Clearly yesterday was a bad day. Team Foundation Service was mostly down for approximately 9 hours. The underlying issue was an expired SSL certificate in Windows Azure storage. We use HTTPS to access Windows Azure storage, where we store source code files, Git repos, work item attachments and more. The expired certificate prevented access to any of this information, making much of the TFService functionality unavailable.
We were watching the issue very closely, were on the support bridge continuously and were investigating options to mitigate the outage. Unfortunately we were not successful and had to wait until the underlying Azure issue was resolved. I have a new appreciation for the “fog of war” that happens so easily during a large scale crisis. We’ll be sitting down early this week to go through the timeline hour by hour – what we knew, what we didn’t know, what we tried, what else we could have tried, how we communicated with customers and everything else to learn everything we can from the experience.
I can appreciate this problem. Team Foundation Service has dozens of “expiring objects” – certificates, credentials, etc. A couple of years ago, when our service was in its infancy, we too were hit by an expired certificate due to an operational oversight. Afterwards we instituted a regime of reviewing all expiring objects every few months to ensure we never allow another to expire. I’m still not as confident in our protection as I’d like. The current process relies on developers to document any expiring objects they add to the service and for the ops team to properly manually confirm all the expiration dates on a timely schedule. We took the occasion of this incident to raise the priority of automating this check to reduce the likelihood of a recurrence. Of course, one of the things you quickly learn when operating a large scale mission critical service is that you can’t assume anything is going to work. For instance our automated expiration checks, once we build them, might fail. Or, when they find an issue, the alerting system may fail to deliver the alert. Or, let’s say the alert is delivered by email, we may have personnel change and forget to update the email address the alert is sent to, causing it to get ignored. And on and on. The hard thing about this is that anything can go wrong and it’s only obvious in hindsight what you should have been protecting against – so you have to try to protect against every possibility.

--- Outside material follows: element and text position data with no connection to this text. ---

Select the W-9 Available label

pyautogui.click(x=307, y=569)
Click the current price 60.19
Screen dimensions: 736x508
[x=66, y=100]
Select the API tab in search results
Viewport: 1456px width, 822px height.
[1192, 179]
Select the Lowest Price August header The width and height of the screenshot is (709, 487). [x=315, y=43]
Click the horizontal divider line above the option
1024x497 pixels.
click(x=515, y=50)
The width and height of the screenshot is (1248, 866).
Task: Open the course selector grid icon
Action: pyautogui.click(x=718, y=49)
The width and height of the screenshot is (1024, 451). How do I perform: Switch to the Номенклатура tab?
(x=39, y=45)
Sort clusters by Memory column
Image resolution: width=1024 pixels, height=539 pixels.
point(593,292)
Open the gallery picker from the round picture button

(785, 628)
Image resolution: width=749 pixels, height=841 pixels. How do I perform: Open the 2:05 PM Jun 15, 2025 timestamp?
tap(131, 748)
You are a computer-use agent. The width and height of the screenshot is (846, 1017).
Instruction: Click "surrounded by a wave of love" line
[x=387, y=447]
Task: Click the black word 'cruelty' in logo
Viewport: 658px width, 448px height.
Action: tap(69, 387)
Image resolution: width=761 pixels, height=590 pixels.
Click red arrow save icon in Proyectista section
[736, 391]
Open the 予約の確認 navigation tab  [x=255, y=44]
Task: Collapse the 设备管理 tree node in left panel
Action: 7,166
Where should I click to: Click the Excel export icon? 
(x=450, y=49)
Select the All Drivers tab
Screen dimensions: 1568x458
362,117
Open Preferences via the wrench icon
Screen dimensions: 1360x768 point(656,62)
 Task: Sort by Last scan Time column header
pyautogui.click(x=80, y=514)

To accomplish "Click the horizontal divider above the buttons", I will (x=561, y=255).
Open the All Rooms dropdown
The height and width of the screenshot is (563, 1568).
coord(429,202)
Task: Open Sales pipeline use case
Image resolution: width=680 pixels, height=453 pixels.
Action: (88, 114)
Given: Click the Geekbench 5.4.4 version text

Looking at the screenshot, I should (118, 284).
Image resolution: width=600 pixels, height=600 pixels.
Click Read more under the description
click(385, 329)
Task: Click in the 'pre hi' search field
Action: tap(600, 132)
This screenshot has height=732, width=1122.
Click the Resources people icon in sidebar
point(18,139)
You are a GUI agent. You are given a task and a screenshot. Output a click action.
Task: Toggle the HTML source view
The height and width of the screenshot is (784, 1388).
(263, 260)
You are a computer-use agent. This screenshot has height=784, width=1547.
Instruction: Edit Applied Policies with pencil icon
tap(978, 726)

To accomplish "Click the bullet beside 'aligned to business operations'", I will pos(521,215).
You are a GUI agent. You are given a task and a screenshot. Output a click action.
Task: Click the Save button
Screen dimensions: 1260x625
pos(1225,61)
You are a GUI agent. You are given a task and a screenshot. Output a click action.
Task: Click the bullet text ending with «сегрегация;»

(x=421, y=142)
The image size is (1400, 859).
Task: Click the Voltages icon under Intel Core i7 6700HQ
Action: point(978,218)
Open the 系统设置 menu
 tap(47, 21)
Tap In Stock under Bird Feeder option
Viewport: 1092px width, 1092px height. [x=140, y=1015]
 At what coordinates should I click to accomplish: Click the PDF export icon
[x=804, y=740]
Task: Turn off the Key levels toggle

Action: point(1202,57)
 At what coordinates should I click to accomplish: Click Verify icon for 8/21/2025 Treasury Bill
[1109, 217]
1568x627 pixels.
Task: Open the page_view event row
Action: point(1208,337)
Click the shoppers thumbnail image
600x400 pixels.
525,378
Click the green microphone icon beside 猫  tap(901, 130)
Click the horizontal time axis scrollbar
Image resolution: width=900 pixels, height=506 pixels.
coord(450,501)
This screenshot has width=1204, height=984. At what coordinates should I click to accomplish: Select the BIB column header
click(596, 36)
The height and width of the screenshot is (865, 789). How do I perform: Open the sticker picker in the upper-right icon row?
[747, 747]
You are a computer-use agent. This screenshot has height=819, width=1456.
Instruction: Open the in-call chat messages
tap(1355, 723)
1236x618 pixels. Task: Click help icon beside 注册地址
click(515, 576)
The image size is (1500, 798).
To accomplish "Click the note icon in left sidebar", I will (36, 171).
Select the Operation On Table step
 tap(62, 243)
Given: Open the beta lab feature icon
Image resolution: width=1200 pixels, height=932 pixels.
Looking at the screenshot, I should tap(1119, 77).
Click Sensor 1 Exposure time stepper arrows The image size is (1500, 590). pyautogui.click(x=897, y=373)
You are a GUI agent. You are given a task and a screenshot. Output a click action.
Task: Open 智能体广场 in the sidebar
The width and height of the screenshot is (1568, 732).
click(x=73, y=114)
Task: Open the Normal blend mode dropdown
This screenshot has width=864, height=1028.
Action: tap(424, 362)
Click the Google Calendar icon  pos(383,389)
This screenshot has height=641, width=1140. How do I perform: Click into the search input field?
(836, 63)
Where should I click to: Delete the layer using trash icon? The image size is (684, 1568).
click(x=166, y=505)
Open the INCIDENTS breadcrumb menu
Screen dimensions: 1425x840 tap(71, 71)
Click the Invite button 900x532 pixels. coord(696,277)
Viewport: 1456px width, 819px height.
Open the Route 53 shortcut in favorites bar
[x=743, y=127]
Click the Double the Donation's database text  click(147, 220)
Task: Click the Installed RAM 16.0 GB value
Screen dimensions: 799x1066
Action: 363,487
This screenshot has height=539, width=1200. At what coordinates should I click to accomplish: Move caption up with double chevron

I haven’t yet seen the Azure incident review so I don’t know exactly what failures led to this outage. Yesterday, the focus was on restoring the service – not understanding how to prevent the next issue. That will be the priority over the next couple of weeks.
Anyway you look at it, it was a bad, humbling, embarrassing day that we have to learn from and prevent from ever happening again.
I apologize to all of our affected customers and hope you’ll give us a chance to learn and continue to deliver you a great service.
Brian